_Task statement:_ Whatever the records contain, reproduce all of them exactly.

(Stored data)
━━━━━━━━━━

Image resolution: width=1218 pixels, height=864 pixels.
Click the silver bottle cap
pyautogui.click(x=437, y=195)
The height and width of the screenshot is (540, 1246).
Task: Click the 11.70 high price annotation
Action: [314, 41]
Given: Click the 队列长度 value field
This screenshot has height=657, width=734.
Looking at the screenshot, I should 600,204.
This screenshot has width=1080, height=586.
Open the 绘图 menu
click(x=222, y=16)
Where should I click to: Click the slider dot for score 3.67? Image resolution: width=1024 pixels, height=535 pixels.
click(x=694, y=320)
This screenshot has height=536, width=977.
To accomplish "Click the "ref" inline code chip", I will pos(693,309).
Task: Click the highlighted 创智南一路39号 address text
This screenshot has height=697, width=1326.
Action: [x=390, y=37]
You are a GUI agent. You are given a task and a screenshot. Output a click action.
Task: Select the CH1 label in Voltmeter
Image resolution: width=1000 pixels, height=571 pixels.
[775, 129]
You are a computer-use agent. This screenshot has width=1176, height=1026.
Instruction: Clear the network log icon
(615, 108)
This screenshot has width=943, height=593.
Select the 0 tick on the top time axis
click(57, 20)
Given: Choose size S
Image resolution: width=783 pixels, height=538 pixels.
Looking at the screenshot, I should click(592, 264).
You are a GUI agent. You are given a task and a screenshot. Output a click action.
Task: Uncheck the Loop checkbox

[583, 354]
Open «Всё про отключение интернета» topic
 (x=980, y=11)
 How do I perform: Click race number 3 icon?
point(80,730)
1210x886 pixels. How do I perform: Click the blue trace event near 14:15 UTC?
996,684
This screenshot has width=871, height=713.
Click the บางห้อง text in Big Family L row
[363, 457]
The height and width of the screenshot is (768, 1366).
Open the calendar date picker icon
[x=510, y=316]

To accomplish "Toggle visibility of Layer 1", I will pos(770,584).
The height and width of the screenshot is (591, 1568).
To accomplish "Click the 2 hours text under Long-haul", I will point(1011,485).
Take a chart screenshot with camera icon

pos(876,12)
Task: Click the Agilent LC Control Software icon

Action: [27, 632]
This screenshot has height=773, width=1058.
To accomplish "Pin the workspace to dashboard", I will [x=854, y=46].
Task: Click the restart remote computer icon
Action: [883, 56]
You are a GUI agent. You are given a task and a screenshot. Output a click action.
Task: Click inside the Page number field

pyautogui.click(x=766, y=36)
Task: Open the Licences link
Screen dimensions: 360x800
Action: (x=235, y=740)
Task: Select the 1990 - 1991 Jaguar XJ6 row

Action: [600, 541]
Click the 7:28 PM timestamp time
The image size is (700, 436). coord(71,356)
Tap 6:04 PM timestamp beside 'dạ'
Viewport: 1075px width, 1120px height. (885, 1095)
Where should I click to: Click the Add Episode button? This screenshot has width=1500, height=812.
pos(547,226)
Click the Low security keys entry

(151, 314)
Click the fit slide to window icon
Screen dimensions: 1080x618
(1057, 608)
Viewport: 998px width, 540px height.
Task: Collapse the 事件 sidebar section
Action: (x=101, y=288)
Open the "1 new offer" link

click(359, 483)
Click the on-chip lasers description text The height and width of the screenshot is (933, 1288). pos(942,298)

━━━━━━━━━━

_Response to this exercise:_
Image resolution: width=1218 pixels, height=864 pixels.
Click the silver bottle cap
pyautogui.click(x=437, y=195)
The height and width of the screenshot is (540, 1246).
Task: Click the 11.70 high price annotation
Action: [314, 41]
Given: Click the 队列长度 value field
This screenshot has height=657, width=734.
Looking at the screenshot, I should 600,204.
This screenshot has width=1080, height=586.
Open the 绘图 menu
click(x=222, y=16)
Where should I click to: Click the slider dot for score 3.67? Image resolution: width=1024 pixels, height=535 pixels.
click(x=694, y=320)
This screenshot has height=536, width=977.
To accomplish "Click the "ref" inline code chip", I will pos(693,309).
Task: Click the highlighted 创智南一路39号 address text
This screenshot has height=697, width=1326.
Action: [x=390, y=37]
You are a GUI agent. You are given a task and a screenshot. Output a click action.
Task: Select the CH1 label in Voltmeter
Image resolution: width=1000 pixels, height=571 pixels.
[775, 129]
You are a computer-use agent. This screenshot has width=1176, height=1026.
Instruction: Clear the network log icon
(615, 108)
This screenshot has width=943, height=593.
Select the 0 tick on the top time axis
click(57, 20)
Given: Choose size S
Image resolution: width=783 pixels, height=538 pixels.
Looking at the screenshot, I should click(592, 264).
You are a GUI agent. You are given a task and a screenshot. Output a click action.
Task: Uncheck the Loop checkbox

[583, 354]
Open «Всё про отключение интернета» topic
 (x=980, y=11)
 How do I perform: Click race number 3 icon?
point(80,730)
1210x886 pixels. How do I perform: Click the blue trace event near 14:15 UTC?
996,684
This screenshot has width=871, height=713.
Click the บางห้อง text in Big Family L row
[363, 457]
The height and width of the screenshot is (768, 1366).
Open the calendar date picker icon
[x=510, y=316]

To accomplish "Toggle visibility of Layer 1", I will pos(770,584).
The height and width of the screenshot is (591, 1568).
To accomplish "Click the 2 hours text under Long-haul", I will point(1011,485).
Take a chart screenshot with camera icon

pos(876,12)
Task: Click the Agilent LC Control Software icon

Action: [27, 632]
This screenshot has height=773, width=1058.
To accomplish "Pin the workspace to dashboard", I will [x=854, y=46].
Task: Click the restart remote computer icon
Action: [883, 56]
You are a GUI agent. You are given a task and a screenshot. Output a click action.
Task: Click inside the Page number field

pyautogui.click(x=766, y=36)
Task: Open the Licences link
Screen dimensions: 360x800
Action: (x=235, y=740)
Task: Select the 1990 - 1991 Jaguar XJ6 row

Action: [600, 541]
Click the 7:28 PM timestamp time
The image size is (700, 436). coord(71,356)
Tap 6:04 PM timestamp beside 'dạ'
Viewport: 1075px width, 1120px height. (885, 1095)
Where should I click to: Click the Add Episode button? This screenshot has width=1500, height=812.
pos(547,226)
Click the Low security keys entry

(151, 314)
Click the fit slide to window icon
Screen dimensions: 1080x618
(1057, 608)
Viewport: 998px width, 540px height.
Task: Collapse the 事件 sidebar section
Action: (x=101, y=288)
Open the "1 new offer" link

click(359, 483)
Click the on-chip lasers description text The height and width of the screenshot is (933, 1288). pos(942,298)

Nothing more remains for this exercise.